=== Task item ===
Make a verbatim copy of all the records.

=== Data records ===
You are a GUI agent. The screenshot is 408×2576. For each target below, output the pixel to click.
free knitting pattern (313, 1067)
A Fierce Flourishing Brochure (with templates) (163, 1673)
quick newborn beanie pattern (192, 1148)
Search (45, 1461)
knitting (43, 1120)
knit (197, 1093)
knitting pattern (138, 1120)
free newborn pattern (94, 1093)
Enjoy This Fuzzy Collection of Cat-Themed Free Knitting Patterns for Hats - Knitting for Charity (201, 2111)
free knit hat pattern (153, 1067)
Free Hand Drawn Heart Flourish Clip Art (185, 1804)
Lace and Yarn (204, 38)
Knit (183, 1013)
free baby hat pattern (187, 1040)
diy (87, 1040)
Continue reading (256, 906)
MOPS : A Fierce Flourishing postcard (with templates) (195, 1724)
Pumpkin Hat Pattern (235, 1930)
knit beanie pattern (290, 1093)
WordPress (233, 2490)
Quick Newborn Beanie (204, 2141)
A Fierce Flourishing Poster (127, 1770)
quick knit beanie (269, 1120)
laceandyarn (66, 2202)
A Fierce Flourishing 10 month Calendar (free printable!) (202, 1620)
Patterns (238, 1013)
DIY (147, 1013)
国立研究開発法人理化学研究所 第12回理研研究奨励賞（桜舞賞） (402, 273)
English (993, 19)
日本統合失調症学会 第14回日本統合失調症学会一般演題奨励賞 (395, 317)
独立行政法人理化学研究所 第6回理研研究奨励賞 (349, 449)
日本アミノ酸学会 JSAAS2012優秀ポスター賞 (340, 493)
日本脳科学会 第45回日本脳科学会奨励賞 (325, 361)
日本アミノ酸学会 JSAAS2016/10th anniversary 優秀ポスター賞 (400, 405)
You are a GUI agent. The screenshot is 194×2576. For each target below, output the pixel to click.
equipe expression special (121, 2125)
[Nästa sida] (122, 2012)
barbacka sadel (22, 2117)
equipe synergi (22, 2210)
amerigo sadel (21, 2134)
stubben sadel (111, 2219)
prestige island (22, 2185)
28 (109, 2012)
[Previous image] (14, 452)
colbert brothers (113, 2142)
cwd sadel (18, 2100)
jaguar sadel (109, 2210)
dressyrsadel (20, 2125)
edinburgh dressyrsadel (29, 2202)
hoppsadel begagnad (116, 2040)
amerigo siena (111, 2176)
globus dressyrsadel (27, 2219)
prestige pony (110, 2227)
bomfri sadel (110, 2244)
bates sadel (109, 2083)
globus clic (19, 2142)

=== Reply ===
You are a GUI agent. The screenshot is 408×2576. For each target below, output the pixel to click.
free knitting pattern (313, 1067)
A Fierce Flourishing Brochure (with templates) (163, 1673)
quick newborn beanie pattern (192, 1148)
Search (45, 1461)
knitting (43, 1120)
knit (197, 1093)
knitting pattern (138, 1120)
free newborn pattern (94, 1093)
Enjoy This Fuzzy Collection of Cat-Themed Free Knitting Patterns for Hats - Knitting for Charity (201, 2111)
free knit hat pattern (153, 1067)
Free Hand Drawn Heart Flourish Clip Art (185, 1804)
Lace and Yarn (204, 38)
Knit (183, 1013)
free baby hat pattern (187, 1040)
diy (87, 1040)
Continue reading (256, 906)
MOPS : A Fierce Flourishing postcard (with templates) (195, 1724)
Pumpkin Hat Pattern (235, 1930)
knit beanie pattern (290, 1093)
WordPress (233, 2490)
Quick Newborn Beanie (204, 2141)
A Fierce Flourishing Poster (127, 1770)
quick knit beanie (269, 1120)
laceandyarn (66, 2202)
A Fierce Flourishing 10 month Calendar (free printable!) (202, 1620)
Patterns (238, 1013)
DIY (147, 1013)
国立研究開発法人理化学研究所 第12回理研研究奨励賞（桜舞賞） (402, 273)
English (993, 19)
日本統合失調症学会 第14回日本統合失調症学会一般演題奨励賞 (395, 317)
独立行政法人理化学研究所 第6回理研研究奨励賞 (349, 449)
日本アミノ酸学会 JSAAS2012優秀ポスター賞 (340, 493)
日本脳科学会 第45回日本脳科学会奨励賞 (325, 361)
日本アミノ酸学会 JSAAS2016/10th anniversary 優秀ポスター賞 (400, 405)
You are a GUI agent. The screenshot is 194×2576. For each target below, output the pixel to click.
equipe expression special (121, 2125)
[Nästa sida] (122, 2012)
barbacka sadel (22, 2117)
equipe synergi (22, 2210)
amerigo sadel (21, 2134)
stubben sadel (111, 2219)
prestige island (22, 2185)
28 (109, 2012)
[Previous image] (14, 452)
colbert brothers (113, 2142)
cwd sadel (18, 2100)
jaguar sadel (109, 2210)
dressyrsadel (20, 2125)
edinburgh dressyrsadel (29, 2202)
hoppsadel begagnad (116, 2040)
amerigo siena (111, 2176)
globus dressyrsadel (27, 2219)
prestige pony (110, 2227)
bomfri sadel (110, 2244)
bates sadel (109, 2083)
globus clic (19, 2142)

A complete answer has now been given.